USD/DASH ticker service

Install and run

git clone https://github.com/deginner/dash-ticker
cd dash-ticker
make
supervisord

Python 2.7 is required and a virtualenv is recommended. You can run make test to check if the ticker is working as intended.

supervisord files

The default config included will store pid and log files under dash-ticker/service. To change that, edit supervisord.conf and change the [supervisord] section to reflect your desired locations. After changing it, run supervisorctl shutdown && supervisord to restart it fresh.

Serving the ticker

The USD/DASH ticker is stored under the Redis key dashticker, so an API would need to serve that data to clients. It's formatted to be served as JSON:

$ redis-cli get dashticker
"{\"timestamp\": 1452786211.806615, \"bid\": 346, \"bid_display\": \"3.46\", \"source\": \"coinapult_poloniex\", \"ask\": 355, \"ask_display\": \"3.55\", \"market\": \"USD_DASH\"}"

Serving using nginx + redis

To avoid some overhead you can serve the data directly via nginx combined with a redis module. You might want to use the openresty distribution of nginx which includes that as well other useful modules, and the following example assumes it's being used.

### Extracted entries
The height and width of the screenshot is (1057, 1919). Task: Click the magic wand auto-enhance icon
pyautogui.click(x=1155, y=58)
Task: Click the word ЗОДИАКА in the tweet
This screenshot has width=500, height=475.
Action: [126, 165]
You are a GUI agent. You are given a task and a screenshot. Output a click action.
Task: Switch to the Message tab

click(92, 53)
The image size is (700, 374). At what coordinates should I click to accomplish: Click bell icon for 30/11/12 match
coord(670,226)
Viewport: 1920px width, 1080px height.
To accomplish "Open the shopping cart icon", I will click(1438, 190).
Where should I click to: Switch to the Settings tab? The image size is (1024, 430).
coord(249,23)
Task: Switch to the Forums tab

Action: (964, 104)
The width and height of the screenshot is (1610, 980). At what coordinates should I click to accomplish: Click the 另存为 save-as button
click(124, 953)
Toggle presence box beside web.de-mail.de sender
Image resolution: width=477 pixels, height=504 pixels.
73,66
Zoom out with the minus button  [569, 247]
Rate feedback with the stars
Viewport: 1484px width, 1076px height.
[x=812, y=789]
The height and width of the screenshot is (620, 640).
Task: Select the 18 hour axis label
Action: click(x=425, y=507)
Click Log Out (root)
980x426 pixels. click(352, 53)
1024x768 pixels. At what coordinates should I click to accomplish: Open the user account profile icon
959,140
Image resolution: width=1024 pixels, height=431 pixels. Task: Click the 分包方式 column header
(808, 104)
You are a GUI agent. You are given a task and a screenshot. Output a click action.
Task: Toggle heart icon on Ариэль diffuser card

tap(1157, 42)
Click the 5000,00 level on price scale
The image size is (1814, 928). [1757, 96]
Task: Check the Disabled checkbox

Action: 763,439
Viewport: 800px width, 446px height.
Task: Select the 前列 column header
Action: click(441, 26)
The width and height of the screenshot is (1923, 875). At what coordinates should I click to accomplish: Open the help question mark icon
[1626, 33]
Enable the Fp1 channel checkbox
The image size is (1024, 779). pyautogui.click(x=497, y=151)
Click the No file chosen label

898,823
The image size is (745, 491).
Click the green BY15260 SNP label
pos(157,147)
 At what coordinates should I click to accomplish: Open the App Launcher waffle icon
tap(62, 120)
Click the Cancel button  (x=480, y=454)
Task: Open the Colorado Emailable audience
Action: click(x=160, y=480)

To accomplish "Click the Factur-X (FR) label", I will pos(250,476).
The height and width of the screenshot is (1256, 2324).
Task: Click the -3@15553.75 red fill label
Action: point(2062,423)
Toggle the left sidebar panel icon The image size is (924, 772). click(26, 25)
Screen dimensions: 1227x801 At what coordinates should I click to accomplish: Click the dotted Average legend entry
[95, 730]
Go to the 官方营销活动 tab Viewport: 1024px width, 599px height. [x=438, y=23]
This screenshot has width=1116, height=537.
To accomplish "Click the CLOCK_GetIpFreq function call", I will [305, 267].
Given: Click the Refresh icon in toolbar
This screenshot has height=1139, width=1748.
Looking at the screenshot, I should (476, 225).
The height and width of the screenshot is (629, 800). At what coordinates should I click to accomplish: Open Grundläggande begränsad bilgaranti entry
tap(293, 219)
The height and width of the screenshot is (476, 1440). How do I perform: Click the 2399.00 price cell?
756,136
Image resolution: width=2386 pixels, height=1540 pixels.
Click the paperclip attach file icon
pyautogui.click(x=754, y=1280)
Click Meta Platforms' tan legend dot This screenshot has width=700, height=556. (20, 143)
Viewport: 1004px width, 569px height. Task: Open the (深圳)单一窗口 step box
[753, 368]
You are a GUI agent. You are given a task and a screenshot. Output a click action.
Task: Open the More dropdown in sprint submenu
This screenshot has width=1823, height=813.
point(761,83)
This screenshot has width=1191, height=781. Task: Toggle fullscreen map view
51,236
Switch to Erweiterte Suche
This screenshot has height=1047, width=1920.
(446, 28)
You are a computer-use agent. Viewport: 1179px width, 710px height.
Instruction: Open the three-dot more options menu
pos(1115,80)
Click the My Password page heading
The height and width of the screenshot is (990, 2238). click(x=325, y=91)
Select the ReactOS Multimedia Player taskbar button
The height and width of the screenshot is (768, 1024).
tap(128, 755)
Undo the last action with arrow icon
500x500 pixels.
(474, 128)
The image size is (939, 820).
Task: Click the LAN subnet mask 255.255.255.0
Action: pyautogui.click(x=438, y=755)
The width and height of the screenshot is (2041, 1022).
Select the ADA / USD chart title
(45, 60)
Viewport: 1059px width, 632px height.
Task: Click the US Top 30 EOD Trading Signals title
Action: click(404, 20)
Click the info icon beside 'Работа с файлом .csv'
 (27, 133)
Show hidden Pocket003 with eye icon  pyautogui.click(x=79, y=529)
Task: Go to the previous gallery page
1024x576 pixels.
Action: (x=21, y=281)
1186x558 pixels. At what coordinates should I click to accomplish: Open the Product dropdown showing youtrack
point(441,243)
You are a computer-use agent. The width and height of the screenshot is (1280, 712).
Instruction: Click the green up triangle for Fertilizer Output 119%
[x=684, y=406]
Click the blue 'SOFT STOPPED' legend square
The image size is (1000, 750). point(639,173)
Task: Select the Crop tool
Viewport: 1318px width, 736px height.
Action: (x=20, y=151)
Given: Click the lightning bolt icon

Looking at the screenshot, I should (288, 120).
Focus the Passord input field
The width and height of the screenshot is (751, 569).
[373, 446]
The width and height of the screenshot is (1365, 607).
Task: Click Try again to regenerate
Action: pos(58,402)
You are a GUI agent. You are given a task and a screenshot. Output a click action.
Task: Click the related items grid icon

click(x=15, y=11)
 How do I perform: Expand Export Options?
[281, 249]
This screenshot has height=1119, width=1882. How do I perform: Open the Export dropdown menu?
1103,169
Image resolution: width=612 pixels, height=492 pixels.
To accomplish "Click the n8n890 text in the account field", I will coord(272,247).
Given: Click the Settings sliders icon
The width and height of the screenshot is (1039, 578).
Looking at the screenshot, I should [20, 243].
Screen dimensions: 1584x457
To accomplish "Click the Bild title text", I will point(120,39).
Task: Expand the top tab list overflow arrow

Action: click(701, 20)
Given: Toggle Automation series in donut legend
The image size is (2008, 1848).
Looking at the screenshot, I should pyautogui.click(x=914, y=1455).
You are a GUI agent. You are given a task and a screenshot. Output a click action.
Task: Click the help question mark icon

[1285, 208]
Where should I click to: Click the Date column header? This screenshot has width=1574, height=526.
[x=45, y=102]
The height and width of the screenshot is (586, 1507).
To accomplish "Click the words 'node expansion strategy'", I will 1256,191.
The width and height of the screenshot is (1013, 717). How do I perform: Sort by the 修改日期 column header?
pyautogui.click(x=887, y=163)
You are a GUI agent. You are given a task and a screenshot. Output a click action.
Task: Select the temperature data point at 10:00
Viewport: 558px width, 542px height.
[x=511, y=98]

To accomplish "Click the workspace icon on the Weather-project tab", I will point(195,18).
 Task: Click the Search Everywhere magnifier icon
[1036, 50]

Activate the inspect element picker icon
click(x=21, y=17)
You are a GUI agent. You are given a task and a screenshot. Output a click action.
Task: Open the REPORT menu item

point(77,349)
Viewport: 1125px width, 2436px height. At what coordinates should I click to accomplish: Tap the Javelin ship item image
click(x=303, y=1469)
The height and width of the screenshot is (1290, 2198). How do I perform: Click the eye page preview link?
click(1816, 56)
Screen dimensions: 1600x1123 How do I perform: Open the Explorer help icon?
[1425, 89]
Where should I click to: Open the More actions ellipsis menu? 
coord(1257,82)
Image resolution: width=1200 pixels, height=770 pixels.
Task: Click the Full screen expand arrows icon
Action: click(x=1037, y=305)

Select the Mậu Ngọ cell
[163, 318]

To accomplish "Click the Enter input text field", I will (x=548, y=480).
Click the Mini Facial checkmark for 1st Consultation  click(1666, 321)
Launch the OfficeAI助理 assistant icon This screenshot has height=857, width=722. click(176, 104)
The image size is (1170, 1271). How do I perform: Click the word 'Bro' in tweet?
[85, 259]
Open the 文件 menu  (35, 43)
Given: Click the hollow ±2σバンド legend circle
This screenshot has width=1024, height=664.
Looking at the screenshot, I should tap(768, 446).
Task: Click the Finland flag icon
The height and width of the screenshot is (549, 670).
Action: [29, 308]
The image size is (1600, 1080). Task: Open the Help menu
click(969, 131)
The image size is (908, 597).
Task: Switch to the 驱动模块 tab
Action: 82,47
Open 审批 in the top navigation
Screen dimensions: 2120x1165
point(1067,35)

### Work instructions
1. Print the ticker service text above verbatim, from "Serving the ticker" to "it's being used.".
2. Name every field in the JSON value that the ticker service text shows stored under the Redis key dashticker.

### Answers in order
1.
Serving the ticker

The USD/DASH ticker is stored under the Redis key dashticker, so an API would need to serve that data to clients. It's formatted to be served as JSON:

$ redis-cli get dashticker
"{\"timestamp\": 1452786211.806615, \"bid\": 346, \"bid_display\": \"3.46\", \"source\": \"coinapult_poloniex\", \"ask\": 355, \"ask_display\": \"3.55\", \"market\": \"USD_DASH\"}"

Serving using nginx + redis

To avoid some overhead you can serve the data directly via nginx combined with a redis module. You might want to use the openresty distribution of nginx which includes that as well other useful modules, and the following example assumes it's being used.

2. timestamp, bid, bid_display, source, ask, ask_display, market